## Activity:
Needed from the entries below: every line that holds the word "Close".

(Pixel coordinate grounding data)
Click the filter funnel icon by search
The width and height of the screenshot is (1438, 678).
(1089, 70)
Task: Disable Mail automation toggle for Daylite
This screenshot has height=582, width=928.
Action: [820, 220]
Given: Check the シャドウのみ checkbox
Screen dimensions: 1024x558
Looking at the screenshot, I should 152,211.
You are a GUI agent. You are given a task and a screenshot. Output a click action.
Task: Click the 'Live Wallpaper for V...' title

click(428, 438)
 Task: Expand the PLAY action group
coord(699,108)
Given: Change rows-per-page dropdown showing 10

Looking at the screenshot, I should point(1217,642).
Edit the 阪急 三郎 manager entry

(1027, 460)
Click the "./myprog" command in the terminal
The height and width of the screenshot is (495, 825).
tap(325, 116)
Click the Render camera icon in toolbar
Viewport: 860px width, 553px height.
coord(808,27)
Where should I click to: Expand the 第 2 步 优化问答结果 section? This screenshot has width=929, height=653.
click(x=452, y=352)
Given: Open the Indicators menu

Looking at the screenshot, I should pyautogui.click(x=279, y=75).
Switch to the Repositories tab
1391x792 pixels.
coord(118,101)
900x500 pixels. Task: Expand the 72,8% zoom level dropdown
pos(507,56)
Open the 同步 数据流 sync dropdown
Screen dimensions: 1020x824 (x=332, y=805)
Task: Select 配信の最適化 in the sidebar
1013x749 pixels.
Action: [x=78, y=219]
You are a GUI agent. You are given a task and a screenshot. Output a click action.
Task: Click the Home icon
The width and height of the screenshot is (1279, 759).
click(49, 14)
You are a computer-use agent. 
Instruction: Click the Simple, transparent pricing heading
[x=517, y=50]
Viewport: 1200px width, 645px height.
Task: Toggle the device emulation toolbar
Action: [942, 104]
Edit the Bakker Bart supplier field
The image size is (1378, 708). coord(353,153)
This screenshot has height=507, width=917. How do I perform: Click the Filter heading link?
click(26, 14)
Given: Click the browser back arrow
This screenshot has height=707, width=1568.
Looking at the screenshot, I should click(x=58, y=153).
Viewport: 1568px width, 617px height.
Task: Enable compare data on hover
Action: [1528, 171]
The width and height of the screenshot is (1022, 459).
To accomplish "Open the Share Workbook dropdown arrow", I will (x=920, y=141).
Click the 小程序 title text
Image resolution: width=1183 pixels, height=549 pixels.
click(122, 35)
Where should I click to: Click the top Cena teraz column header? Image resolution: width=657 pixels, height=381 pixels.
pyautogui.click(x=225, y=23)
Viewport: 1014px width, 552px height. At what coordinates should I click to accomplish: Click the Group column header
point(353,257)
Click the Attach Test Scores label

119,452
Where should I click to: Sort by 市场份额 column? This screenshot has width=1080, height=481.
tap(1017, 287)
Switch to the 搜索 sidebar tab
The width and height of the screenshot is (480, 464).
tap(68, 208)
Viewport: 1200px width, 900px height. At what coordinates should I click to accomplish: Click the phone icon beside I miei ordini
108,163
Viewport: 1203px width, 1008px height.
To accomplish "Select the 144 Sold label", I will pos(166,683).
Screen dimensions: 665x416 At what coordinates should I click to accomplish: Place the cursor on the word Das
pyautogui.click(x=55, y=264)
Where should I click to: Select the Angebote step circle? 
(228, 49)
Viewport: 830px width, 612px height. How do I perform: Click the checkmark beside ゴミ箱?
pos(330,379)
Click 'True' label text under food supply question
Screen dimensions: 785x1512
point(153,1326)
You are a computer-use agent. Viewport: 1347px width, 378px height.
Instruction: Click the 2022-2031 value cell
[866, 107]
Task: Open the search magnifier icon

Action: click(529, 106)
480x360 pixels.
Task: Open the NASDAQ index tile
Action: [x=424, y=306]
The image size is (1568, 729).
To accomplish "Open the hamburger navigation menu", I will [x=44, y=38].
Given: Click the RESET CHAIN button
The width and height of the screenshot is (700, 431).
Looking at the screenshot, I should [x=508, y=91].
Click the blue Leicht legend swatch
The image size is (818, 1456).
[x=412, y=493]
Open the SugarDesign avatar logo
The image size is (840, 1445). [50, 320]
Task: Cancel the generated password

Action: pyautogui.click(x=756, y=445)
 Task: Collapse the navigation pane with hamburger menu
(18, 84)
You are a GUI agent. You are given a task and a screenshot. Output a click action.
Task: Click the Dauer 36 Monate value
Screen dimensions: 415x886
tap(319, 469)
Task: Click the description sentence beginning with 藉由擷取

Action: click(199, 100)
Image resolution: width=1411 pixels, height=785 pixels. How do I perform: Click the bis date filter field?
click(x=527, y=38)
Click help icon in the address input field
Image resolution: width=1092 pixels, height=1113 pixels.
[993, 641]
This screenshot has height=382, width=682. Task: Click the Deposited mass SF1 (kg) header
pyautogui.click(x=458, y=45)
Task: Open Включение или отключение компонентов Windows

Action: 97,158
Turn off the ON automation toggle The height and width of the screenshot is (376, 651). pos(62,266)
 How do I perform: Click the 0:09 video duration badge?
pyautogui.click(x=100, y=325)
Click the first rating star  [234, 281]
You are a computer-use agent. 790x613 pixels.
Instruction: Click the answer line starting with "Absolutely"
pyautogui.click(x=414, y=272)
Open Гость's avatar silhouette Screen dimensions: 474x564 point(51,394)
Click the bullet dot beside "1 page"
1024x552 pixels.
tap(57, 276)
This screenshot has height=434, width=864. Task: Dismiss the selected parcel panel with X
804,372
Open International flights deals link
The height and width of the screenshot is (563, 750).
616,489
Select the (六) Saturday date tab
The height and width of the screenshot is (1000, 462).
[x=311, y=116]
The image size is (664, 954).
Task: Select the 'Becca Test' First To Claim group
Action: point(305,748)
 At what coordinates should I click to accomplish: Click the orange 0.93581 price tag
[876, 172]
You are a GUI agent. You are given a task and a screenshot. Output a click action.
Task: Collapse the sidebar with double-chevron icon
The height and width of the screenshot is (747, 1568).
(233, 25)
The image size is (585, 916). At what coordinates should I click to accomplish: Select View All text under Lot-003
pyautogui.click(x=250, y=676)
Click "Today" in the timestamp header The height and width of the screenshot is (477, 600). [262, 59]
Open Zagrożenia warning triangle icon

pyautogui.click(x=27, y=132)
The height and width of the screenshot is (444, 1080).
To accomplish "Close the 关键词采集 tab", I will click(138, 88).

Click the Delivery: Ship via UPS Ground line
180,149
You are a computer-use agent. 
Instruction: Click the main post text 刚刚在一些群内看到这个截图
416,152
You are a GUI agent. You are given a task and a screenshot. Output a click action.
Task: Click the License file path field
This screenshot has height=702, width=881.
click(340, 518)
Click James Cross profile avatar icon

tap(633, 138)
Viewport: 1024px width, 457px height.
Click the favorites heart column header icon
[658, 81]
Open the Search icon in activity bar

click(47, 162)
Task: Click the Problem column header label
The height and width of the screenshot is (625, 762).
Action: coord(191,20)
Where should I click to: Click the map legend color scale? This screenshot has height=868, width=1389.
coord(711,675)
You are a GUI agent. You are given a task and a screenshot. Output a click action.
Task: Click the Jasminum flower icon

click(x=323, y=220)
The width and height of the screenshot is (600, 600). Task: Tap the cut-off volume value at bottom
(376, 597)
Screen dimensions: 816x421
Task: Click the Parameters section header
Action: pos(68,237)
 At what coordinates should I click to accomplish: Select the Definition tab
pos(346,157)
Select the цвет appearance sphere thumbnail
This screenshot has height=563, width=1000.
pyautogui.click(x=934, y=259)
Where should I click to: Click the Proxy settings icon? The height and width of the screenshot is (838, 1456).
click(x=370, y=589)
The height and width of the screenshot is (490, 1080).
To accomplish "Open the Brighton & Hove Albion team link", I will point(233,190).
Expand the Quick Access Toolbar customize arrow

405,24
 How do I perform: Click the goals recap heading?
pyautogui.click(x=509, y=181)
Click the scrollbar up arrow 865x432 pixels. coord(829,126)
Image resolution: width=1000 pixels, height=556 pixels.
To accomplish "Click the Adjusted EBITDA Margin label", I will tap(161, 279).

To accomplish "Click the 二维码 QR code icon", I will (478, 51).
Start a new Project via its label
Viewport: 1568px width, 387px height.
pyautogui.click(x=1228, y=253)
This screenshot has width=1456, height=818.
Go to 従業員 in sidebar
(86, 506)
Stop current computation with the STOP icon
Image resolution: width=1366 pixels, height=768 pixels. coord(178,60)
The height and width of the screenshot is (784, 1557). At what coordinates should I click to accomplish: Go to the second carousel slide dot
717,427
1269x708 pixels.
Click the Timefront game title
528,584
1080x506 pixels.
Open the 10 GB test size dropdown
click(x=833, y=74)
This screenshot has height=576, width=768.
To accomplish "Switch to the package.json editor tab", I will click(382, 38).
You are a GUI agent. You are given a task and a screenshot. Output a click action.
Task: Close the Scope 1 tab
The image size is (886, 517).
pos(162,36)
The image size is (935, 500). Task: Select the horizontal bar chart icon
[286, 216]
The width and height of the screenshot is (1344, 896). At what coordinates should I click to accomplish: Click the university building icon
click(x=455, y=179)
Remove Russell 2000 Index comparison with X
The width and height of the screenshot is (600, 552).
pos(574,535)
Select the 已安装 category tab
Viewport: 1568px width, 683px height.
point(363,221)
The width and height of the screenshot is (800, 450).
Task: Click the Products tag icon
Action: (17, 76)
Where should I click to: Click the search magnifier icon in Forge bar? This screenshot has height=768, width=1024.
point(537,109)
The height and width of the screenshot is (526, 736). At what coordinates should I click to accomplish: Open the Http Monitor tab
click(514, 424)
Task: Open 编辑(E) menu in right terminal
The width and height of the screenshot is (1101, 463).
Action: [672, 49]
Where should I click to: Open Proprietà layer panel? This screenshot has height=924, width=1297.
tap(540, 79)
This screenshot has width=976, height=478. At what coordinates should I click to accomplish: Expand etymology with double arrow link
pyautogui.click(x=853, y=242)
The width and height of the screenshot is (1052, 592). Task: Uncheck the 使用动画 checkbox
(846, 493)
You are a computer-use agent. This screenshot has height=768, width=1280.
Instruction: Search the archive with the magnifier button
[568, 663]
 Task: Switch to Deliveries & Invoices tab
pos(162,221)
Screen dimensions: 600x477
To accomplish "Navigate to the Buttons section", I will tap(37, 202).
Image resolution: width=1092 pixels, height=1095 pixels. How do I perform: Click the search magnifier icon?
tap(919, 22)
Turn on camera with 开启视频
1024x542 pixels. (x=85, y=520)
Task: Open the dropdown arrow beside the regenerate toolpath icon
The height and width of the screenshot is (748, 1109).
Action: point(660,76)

## Problem solution:
To accomplish "Close the 关键词采集 tab", I will click(138, 88).
Task: Close the Scope 1 tab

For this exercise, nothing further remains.